Global memory access order

I have run into an effect with global memory that I cannot explain. Maybe someone here on the forum can shed some light onto this.

What the attached test case does is copy memory from one array to another. Never mind the efficiency of doing it this way - it is just a small program to demonstrate an odd effect. There are two kernels, both doing identical work. For each kernel, 60 x 16 warps are executed, totally saturating the SMs of my GTX 280 card, yielding 100% occupancy. Every warp loops 2048 times, copying a chunk of memory at a time.
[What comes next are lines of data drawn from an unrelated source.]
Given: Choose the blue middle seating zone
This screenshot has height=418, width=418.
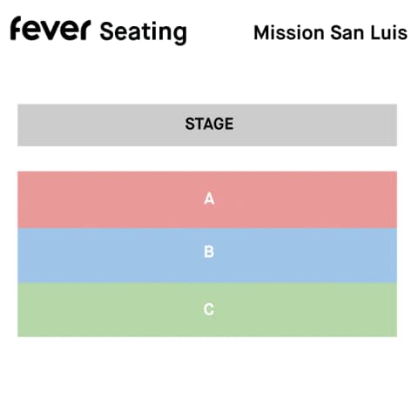Looking at the screenshot, I should coord(207,255).
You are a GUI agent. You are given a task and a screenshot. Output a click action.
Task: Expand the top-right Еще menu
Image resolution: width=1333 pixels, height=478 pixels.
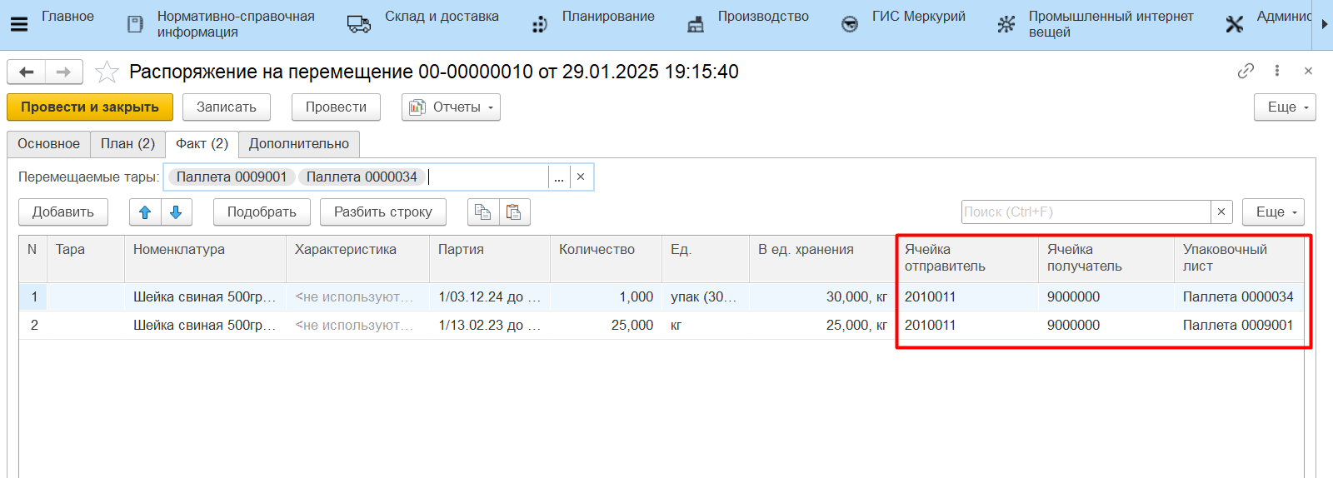1284,107
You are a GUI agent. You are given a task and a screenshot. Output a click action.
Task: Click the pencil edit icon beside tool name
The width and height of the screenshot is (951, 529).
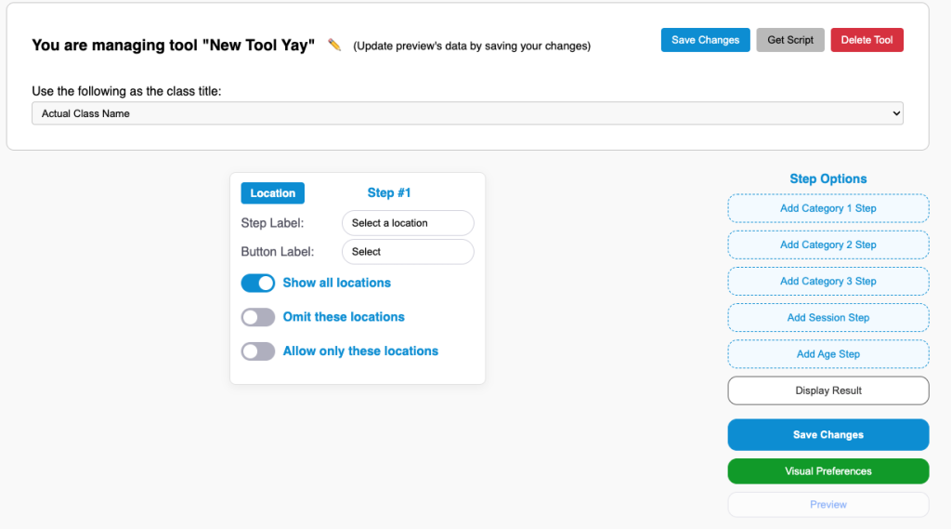click(x=334, y=45)
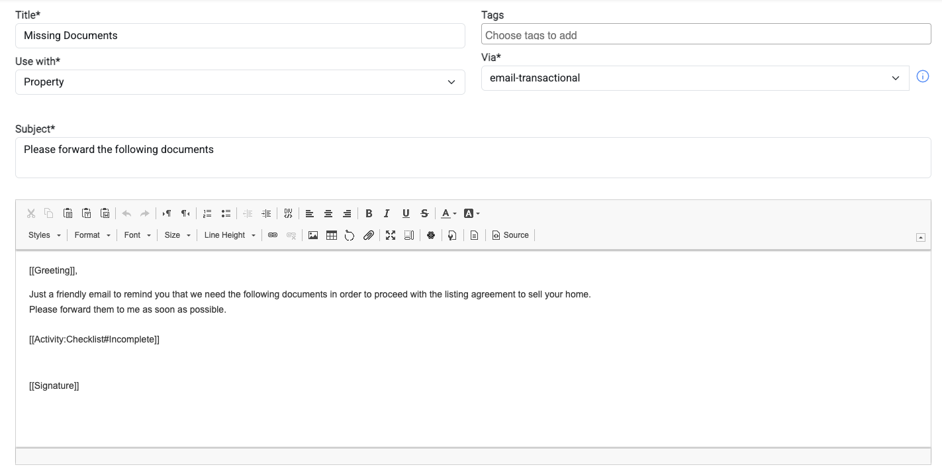Toggle underline formatting
The image size is (942, 467).
[406, 213]

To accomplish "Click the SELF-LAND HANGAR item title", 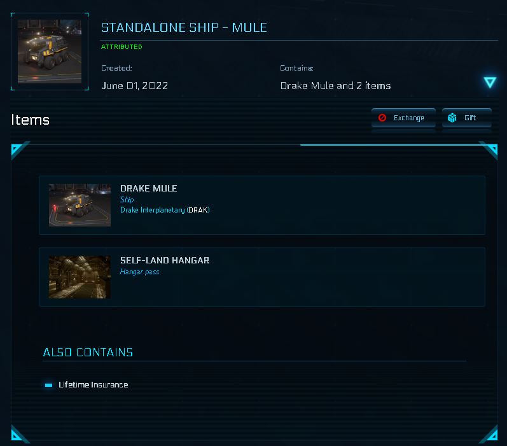I will coord(165,260).
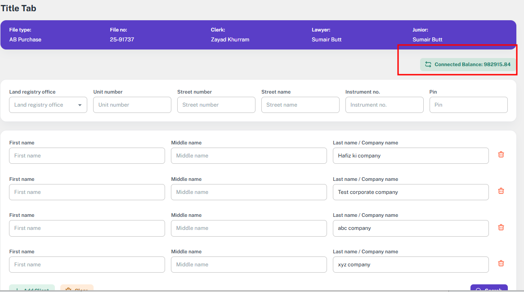Focus the Pin input field
524x292 pixels.
point(468,105)
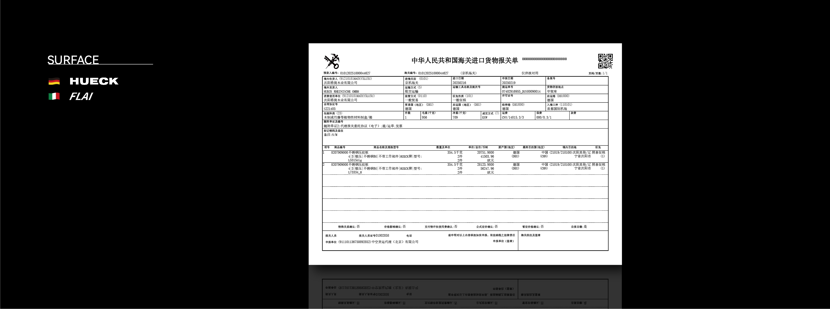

The only difference between the kernels is how warps map to memory locations. In kernel A, the warps copy consecutive memory locations (essentially a row of the array) and then move on to the next row:

[codebox]Processing order (W = warp, T = time slot):

±-------±-------±-------±-------+

| W0, T0 | W1, T0 | W2, T0 | W3, T0 |

±-------±-------±-------±-------+ ||

| W0, T1 | W1, T1 | W2, T1 | W3, T1 | ||

±-------±-------±-------±-------+ Time

| W0, T2 | W1, T2 | W2, T2 | W3, T2 | ||

±-------±-------±-------±-------+ ||

| W0, T3 | W1, T3 | W2, T3 | W3, T3 | /

±-------±-------±-------±-------+[/codebox]

In kernel B, the warps copy a column of the array and then move on to the next column:

[codebox]Processing order (W = warp, T = time slot):

±-------±-------±-------±-------+

| W0, T0 | W0, T1 | W0, T2 | W0, T3 |

±-------±-------±-------±-------+

| W1, T0 | W1, T1 | W1, T2 | W1, T3 |

±-------±-------±-------±-------+ == Time ==>

| W2, T0 | W2, T1 | W2, T2 | W2, T3 |

±-------±-------±-------±-------+

| W3, T0 | W3, T1 | W3, T2 | W3, T3 |

±-------±-------±-------±-------+[/codebox]

There is no difference in coalescing. A set of 32 copy operations that gets handled simultaneously by one warp in kernel A will identically be handled simultaneously by one warp in kernel B. In fact, entire sets of 512 copy operations handled by a block in kernel A are handled by a block in kernel B.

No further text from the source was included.